真っ黒に日焼けしたモヒカン頭の男の人…。
モヒカンの鶏冠は白に近い金髪に染められてて、耳や鼻にはピアスが幾つも連なってる。
細い色付き眼鏡を掛け、紫色の唇からは野太いオネエ言葉が発せられる状況について行けない私だけが1人でジタバタしながらモヒカンさんの手から逃げようとしちゃう。
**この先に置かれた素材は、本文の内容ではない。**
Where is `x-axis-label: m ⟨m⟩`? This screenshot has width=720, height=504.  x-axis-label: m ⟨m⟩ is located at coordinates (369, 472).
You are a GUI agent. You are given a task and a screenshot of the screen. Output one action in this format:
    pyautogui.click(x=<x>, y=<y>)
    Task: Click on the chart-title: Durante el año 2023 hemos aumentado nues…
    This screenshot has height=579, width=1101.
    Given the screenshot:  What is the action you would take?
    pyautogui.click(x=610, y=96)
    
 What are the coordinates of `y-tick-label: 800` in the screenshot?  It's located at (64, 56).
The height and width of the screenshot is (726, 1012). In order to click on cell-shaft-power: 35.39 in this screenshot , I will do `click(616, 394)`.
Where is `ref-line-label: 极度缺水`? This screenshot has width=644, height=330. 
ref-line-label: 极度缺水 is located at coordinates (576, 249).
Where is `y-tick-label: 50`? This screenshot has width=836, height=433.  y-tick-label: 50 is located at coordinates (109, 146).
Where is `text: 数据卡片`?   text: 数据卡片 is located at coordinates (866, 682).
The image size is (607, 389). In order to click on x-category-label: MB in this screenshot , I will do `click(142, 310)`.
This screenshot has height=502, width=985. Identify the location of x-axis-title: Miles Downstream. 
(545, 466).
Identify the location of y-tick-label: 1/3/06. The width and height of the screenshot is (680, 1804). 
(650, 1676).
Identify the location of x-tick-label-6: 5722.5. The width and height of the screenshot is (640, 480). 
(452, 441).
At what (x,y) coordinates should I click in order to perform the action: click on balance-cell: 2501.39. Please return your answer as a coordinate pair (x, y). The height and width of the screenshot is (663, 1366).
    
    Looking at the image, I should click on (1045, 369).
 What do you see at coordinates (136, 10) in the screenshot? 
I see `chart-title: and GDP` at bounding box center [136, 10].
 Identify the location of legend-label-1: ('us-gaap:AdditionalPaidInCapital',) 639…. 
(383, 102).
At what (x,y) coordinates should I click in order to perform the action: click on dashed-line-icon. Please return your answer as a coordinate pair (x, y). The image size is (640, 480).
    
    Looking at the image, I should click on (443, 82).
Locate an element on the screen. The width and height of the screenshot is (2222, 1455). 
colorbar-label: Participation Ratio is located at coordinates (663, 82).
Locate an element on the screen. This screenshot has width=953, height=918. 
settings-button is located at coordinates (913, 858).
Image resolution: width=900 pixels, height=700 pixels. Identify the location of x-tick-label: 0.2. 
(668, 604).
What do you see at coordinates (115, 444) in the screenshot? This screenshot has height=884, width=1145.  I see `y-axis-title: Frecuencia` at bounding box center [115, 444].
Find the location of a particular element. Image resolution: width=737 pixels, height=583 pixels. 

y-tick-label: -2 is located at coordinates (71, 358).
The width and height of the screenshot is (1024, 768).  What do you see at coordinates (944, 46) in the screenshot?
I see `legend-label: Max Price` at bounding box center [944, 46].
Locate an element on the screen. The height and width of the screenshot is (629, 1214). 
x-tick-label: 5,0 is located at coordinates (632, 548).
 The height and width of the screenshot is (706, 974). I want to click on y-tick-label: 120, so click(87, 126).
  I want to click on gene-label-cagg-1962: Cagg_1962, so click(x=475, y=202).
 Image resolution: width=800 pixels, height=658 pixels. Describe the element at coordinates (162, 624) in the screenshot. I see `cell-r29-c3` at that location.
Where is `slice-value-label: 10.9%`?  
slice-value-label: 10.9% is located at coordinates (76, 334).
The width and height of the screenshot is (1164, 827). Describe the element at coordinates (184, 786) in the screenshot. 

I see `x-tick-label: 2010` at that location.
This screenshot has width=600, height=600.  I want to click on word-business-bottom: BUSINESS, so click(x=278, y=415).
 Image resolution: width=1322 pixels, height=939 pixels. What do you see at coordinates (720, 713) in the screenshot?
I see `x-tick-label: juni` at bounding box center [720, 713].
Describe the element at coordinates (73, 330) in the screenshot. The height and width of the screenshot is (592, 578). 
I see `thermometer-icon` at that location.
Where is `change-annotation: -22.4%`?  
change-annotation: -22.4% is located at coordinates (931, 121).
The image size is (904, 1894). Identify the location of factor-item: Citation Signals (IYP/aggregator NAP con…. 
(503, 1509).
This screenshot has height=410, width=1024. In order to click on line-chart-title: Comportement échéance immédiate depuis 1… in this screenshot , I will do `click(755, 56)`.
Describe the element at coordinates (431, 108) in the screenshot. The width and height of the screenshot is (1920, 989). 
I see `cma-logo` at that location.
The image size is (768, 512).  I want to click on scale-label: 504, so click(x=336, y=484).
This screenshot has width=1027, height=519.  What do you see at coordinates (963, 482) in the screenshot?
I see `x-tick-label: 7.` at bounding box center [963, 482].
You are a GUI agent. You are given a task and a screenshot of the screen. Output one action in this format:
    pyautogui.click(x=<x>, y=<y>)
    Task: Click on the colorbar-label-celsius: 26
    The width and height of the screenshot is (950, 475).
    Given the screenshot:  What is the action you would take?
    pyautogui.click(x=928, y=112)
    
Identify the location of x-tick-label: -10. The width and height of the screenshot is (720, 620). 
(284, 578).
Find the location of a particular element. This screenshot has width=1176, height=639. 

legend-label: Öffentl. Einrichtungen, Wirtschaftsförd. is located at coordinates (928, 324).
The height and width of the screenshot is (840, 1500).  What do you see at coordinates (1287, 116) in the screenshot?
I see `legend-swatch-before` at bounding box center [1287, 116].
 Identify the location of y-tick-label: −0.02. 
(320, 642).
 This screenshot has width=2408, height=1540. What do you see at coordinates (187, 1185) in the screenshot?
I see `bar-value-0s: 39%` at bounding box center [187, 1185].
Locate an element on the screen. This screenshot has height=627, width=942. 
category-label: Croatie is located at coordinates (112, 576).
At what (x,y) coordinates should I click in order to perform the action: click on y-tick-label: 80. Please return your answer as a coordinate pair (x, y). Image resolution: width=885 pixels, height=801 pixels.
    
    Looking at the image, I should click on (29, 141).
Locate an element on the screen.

肝心のノアの方は込み上げる笑いを必死に堪えているような微妙な表情を浮かべて私を見てる。
「千鶴(ちづる)さん、咲都子は極端に気が弱い。あんまり怖がらせないで欲しい。」
怯える私をこれ以上、追い詰めるなとノアが苦笑いをする。
ノアがこのオネエ言葉を使う色黒のモヒカンさんと知り合いだという状況に驚きが隠せない。
「レイヤ・ノア君だっけ?久しぶりね…。」
オネエモヒカンは私の腕を掴んだままノアに挨拶をする。
「ノア…、知り合い?」
ジタバタを続ける私は聞かずにはいられない。
「前に1、2回ほど会った事がある。日本に居るとは思ってなかったけど…。」
状況を説明しながらノアが千鶴さんと呼ばれるモヒカンさんから私の腕を逃がしてくれる。